Why HD2000-4000 are second rate citizens? First AMD drops support in Catalyst for them. And while it would make sense to have a focused opensource driver for these generations to provide legacy support, it seems that the opensource driver makes a priority Evergreen and above generations too... A while ago it was the news that Evergreen would have official OpenGl 3.0 support on by default, earlier than the older generations(?), and now from what agd5f says:

a) Either evergreen will have support for hiz first

b) Or hiz support for hd2000-4000 was fine but there were issues on Evergreen so they decided to hold it back...

Either way, it is a bad attitude towards older generation users. Why Evergreen and newer are a priority, when they can use the Catalyst and are much newer chips? Seriously, i own a 3870 and it is about 2 year older than the Evergreen family. When i see that Evergreen matures to OpenGL 3.0 first or gets Hyper-Z(a really important feature) first (not to mention other performance improvements etc) i feel cheated. It is like AMD showing us older generation users to buy newer cards. Well, if that is what they want, it would be better to just ask for it, not this way... And why upgrade? My 3870 does its job perfectly...
I think you are forgetting how the developers work and assuming conspiracy where none exists. In general they will work on a new feature for all generations (in this case 2xxx through NI) but things will start working on one generation before others as a consequence of generation-to-generation quirks. The developers don't choose this, it just works out that way.

If you are saying "developers should be forbidden from working on newer generations until everything is finished on older generations" then the overall rate of progress would drop dramatically, since it's generally a lot faster to write code for a new feature designed to work across all the generations supported by the driver than to only look at older parts.

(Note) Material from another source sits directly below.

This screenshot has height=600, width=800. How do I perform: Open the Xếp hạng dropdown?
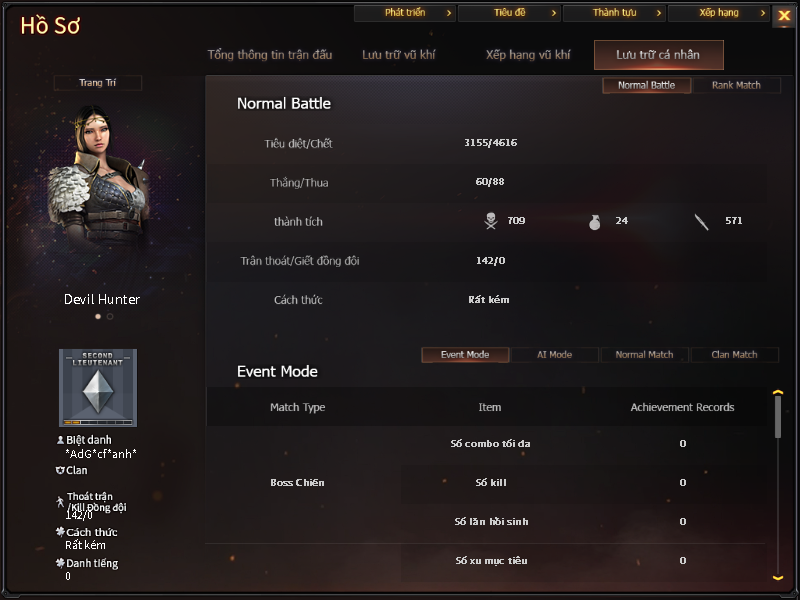718,13
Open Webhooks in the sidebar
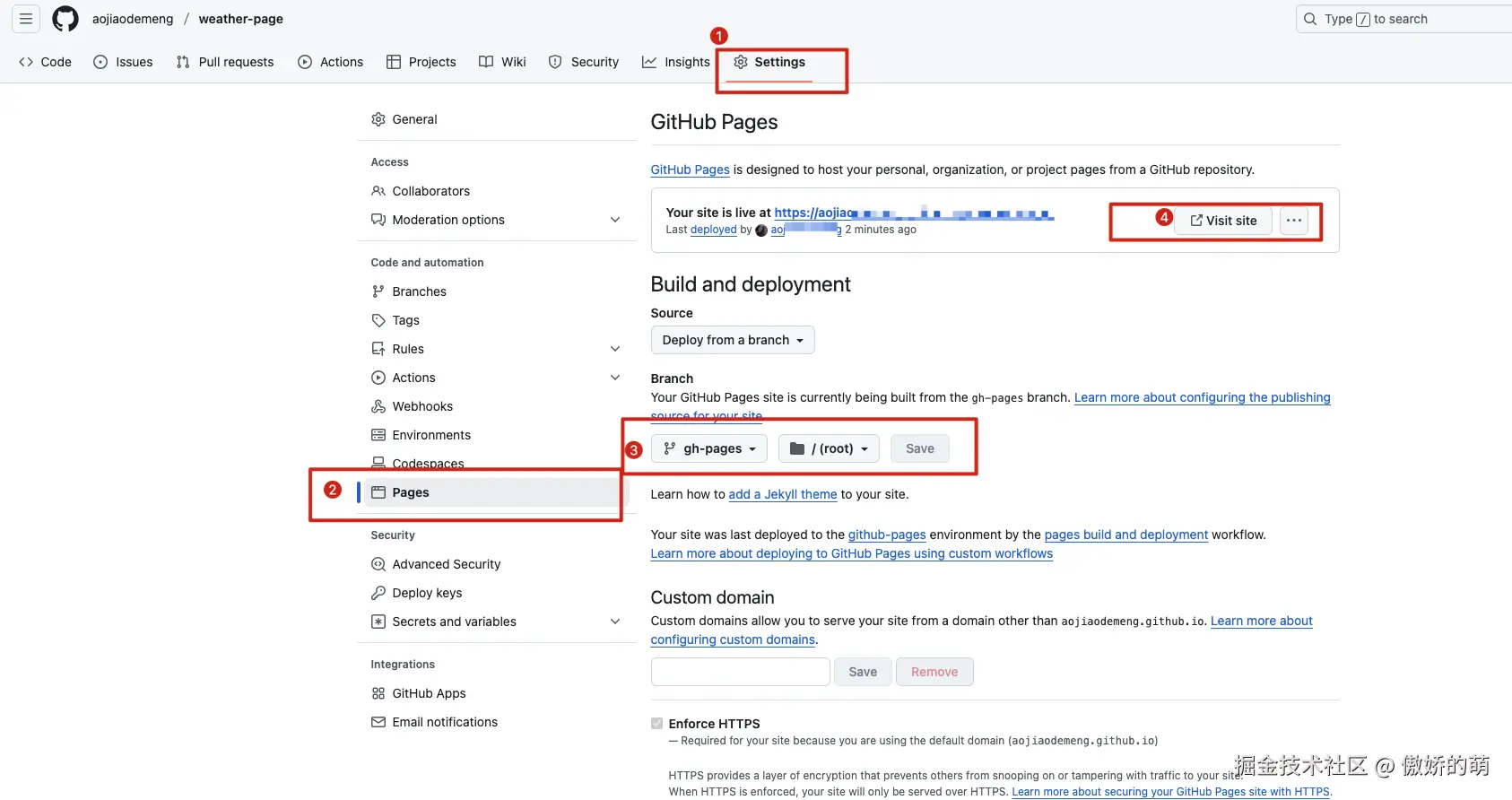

In this case hyper-z and the backend work are pretty interdependent IIRC and both were happening at the same time, so it seems to make sense that Jerome would have had an Evergreen card in his system when it all came together.

Anyways, key point here is that most of these features are implemented for multiple generations at the same time, and it's luck of the draw which generation starts working first. If you assume conspiracy or lack of care for older hardware each time that happens you're going to be whipsawing between happiness and misery for no good reason. You probably owe the developers a bit of an apology.